Quoted passage
|---|

[patch 133/140] radix tree: use GFP_ZONEMASK bits of gfp_t for flags

[Date Prev][Date Next][Thread Prev][Thread Next][Date Index][Thread Index]

 



From: Matthew Wilcox <mawilcox@xxxxxxxxxxxxx>
Subject: radix tree: use GFP_ZONEMASK bits of gfp_t for flags

Patch series "XArray", v9.  (First part thereof).

This patchset is, I believe, appropriate for merging for 4.17.  It
contains the XArray implementation, to eventually replace the radix tree,
and converts the page cache to use it.

This conversion keeps the radix tree and XArray data structures in sync at
all times.  That allows us to convert the page cache one function at a
time and should allow for easier bisection.  Other than renaming some
elements of the structures, the data structures are fundamentally
unchanged; a radix tree walk and an XArray walk will touch the same number
of cachelines.  I have changes planned to the XArray data structure, but
those will happen in future patches.

|---|

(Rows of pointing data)

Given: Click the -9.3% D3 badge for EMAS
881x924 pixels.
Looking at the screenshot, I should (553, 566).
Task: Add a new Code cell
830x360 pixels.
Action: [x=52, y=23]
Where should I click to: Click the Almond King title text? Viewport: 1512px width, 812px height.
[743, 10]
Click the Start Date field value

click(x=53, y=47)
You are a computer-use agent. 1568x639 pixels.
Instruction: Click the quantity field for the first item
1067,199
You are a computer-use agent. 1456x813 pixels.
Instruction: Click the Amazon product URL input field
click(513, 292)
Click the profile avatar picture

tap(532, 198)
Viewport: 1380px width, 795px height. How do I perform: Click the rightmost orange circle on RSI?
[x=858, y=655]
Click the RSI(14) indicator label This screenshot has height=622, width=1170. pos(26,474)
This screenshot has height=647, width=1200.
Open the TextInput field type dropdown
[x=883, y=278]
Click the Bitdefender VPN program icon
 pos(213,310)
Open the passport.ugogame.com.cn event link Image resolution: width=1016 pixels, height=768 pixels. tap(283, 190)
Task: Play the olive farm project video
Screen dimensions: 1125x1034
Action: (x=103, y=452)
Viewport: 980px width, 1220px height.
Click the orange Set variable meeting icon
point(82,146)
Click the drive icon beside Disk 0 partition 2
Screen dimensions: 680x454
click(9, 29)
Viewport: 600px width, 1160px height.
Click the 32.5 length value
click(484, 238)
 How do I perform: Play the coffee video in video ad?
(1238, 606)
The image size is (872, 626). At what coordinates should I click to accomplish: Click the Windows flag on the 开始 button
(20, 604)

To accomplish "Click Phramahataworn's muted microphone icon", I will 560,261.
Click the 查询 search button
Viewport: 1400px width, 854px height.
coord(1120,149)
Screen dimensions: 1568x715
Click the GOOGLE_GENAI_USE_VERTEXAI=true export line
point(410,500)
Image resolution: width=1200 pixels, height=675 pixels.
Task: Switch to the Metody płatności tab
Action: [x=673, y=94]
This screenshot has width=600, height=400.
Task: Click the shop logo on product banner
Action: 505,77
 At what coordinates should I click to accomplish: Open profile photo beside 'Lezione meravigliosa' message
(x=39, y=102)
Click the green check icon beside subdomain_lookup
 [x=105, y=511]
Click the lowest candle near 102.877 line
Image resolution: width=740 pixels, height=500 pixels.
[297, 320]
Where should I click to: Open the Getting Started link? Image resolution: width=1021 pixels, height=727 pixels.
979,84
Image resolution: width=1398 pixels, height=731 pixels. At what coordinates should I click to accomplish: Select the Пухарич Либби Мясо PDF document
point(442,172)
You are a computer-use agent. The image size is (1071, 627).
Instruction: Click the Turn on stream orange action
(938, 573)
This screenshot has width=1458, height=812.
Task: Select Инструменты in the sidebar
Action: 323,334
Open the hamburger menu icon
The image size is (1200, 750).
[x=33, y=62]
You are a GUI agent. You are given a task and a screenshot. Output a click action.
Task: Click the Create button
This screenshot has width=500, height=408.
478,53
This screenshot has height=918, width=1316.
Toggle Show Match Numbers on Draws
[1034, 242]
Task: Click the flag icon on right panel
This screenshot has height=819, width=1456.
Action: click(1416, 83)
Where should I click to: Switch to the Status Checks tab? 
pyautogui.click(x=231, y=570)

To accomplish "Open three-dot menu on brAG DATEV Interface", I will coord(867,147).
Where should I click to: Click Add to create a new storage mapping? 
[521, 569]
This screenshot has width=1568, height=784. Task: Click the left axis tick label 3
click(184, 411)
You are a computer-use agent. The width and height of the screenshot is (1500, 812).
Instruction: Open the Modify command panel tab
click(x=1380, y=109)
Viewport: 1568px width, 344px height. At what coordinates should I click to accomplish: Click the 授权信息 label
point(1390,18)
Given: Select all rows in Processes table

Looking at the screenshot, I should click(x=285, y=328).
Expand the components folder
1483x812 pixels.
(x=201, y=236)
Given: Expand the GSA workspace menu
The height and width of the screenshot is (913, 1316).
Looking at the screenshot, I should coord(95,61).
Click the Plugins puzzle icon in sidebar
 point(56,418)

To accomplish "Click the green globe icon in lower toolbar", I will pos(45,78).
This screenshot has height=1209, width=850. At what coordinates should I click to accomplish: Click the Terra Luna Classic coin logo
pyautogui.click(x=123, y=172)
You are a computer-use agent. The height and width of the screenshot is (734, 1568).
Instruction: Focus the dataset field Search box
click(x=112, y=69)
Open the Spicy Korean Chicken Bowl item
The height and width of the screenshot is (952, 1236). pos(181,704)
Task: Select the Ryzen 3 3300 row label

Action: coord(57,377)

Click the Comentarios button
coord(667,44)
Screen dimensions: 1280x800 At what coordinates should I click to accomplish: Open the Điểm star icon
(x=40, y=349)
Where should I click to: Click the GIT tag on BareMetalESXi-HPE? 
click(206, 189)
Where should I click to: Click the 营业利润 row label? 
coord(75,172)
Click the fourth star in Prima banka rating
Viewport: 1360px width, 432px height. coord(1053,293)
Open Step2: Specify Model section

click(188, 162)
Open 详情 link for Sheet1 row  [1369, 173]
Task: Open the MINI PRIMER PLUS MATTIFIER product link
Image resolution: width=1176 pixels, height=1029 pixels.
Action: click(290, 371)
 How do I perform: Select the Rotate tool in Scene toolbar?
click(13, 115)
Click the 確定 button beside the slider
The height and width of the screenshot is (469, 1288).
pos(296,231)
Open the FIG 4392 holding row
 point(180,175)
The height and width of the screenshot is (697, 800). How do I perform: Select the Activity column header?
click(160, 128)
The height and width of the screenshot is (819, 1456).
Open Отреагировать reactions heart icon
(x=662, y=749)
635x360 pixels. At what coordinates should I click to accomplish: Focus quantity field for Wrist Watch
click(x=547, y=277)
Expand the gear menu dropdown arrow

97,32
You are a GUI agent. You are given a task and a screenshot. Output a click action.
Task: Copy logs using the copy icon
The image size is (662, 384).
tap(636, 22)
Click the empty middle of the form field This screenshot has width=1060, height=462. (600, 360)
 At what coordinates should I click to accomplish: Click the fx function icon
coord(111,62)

|---|

Complete the following
1 – According to the XArray patch message, what does the conversion keep in sync at all times?
2 – Carry on the XArray patch message from its final sentence.
The rows are separate material with no connection to the XArray patch message.

Answers to the problems
1 – The radix tree and XArray data structures.

2 –
Improvements the XArray has over the radix tree:

 - The radix tree provides operations like other trees do; 'insert' and
   'delete'.  But what most users really want is an automatically resizing
   array, and so it makes more sense to give users an API that is like
   an array -- 'load' and 'store'.  We still have an 'insert' operation
   for users that really want that semantic.
 - The XArray considers locking as part of its API.  This simplifies a lot
   of users who formerly had to manage their own locking just for the
   radix tree.  It also improves code generation as we can now tell RCU
   that we're holding a lock and it doesn't need to generate as much
   fencing code.  The other advantage is that tree nodes can be moved
   (not yet implemented).
 - GFP flags are now parameters to calls which may need to allocate
   memory.  The radix tree forced users to decide what the allocation
   flags would be at creation time.  It's much clearer to specify them
   at allocation time.
 - Memory is not preloaded; we don't tie up dozens of pages on the
   off chance that the slab allocator fails.  Instead, we drop the lock,
   allocate a new node and retry the operation.  We have to convert all
   the radix tree, IDA and IDR preload users before we can realise this
   benefit, but I have not yet found a user which cannot be converted.
 - The XArray provides a cmpxchg operation.  The radix tree forces users
   to roll their own (and at least four have).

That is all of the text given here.